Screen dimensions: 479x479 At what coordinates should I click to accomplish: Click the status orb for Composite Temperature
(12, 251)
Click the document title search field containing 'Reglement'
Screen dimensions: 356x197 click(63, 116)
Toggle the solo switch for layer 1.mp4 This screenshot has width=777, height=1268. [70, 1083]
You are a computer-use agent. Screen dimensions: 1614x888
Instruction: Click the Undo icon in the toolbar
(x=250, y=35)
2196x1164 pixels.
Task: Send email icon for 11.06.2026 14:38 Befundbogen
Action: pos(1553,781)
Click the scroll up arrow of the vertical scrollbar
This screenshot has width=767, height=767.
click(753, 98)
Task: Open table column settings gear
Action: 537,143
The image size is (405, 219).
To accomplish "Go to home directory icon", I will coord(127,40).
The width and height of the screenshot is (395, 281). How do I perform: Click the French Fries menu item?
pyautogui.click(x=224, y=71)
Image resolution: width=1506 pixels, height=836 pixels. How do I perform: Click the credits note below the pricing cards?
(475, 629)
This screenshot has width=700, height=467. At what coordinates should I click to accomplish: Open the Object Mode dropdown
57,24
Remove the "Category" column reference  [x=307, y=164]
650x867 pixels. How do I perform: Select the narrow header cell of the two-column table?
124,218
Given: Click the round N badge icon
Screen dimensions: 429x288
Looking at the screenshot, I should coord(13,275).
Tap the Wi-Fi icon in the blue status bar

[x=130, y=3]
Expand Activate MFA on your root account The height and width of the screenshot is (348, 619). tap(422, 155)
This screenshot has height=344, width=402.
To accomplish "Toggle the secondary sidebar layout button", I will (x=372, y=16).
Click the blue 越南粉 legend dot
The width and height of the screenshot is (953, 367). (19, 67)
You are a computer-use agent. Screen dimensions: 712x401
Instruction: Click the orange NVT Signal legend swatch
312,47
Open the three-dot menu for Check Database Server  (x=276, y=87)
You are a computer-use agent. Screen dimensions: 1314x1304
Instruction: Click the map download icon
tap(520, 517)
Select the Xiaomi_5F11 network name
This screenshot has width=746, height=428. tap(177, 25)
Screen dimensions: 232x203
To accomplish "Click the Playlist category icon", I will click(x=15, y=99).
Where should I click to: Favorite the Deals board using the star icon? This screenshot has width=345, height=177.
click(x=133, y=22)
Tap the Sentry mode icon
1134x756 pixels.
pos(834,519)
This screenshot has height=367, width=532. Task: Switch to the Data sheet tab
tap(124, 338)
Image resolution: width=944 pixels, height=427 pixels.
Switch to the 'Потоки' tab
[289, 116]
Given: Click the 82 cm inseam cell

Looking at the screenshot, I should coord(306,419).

^^^^^^^^^^^^^^^^

Write out every line of the data exactly, leaving nothing out.

*Solution*:
Screen dimensions: 479x479 At what coordinates should I click to accomplish: Click the status orb for Composite Temperature
(12, 251)
Click the document title search field containing 'Reglement'
Screen dimensions: 356x197 click(63, 116)
Toggle the solo switch for layer 1.mp4 This screenshot has width=777, height=1268. [70, 1083]
You are a computer-use agent. Screen dimensions: 1614x888
Instruction: Click the Undo icon in the toolbar
(x=250, y=35)
2196x1164 pixels.
Task: Send email icon for 11.06.2026 14:38 Befundbogen
Action: pos(1553,781)
Click the scroll up arrow of the vertical scrollbar
This screenshot has width=767, height=767.
click(753, 98)
Task: Open table column settings gear
Action: 537,143
The image size is (405, 219).
To accomplish "Go to home directory icon", I will coord(127,40).
The width and height of the screenshot is (395, 281). How do I perform: Click the French Fries menu item?
pyautogui.click(x=224, y=71)
Image resolution: width=1506 pixels, height=836 pixels. How do I perform: Click the credits note below the pricing cards?
(475, 629)
This screenshot has width=700, height=467. At what coordinates should I click to accomplish: Open the Object Mode dropdown
57,24
Remove the "Category" column reference  [x=307, y=164]
650x867 pixels. How do I perform: Select the narrow header cell of the two-column table?
124,218
Given: Click the round N badge icon
Screen dimensions: 429x288
Looking at the screenshot, I should coord(13,275).
Tap the Wi-Fi icon in the blue status bar

[x=130, y=3]
Expand Activate MFA on your root account The height and width of the screenshot is (348, 619). tap(422, 155)
This screenshot has height=344, width=402.
To accomplish "Toggle the secondary sidebar layout button", I will (x=372, y=16).
Click the blue 越南粉 legend dot
The width and height of the screenshot is (953, 367). (19, 67)
You are a computer-use agent. Screen dimensions: 712x401
Instruction: Click the orange NVT Signal legend swatch
312,47
Open the three-dot menu for Check Database Server  (x=276, y=87)
You are a computer-use agent. Screen dimensions: 1314x1304
Instruction: Click the map download icon
tap(520, 517)
Select the Xiaomi_5F11 network name
This screenshot has width=746, height=428. tap(177, 25)
Screen dimensions: 232x203
To accomplish "Click the Playlist category icon", I will click(x=15, y=99).
Where should I click to: Favorite the Deals board using the star icon? This screenshot has width=345, height=177.
click(x=133, y=22)
Tap the Sentry mode icon
1134x756 pixels.
pos(834,519)
This screenshot has height=367, width=532. Task: Switch to the Data sheet tab
tap(124, 338)
Image resolution: width=944 pixels, height=427 pixels.
Switch to the 'Потоки' tab
[289, 116]
Given: Click the 82 cm inseam cell

Looking at the screenshot, I should coord(306,419).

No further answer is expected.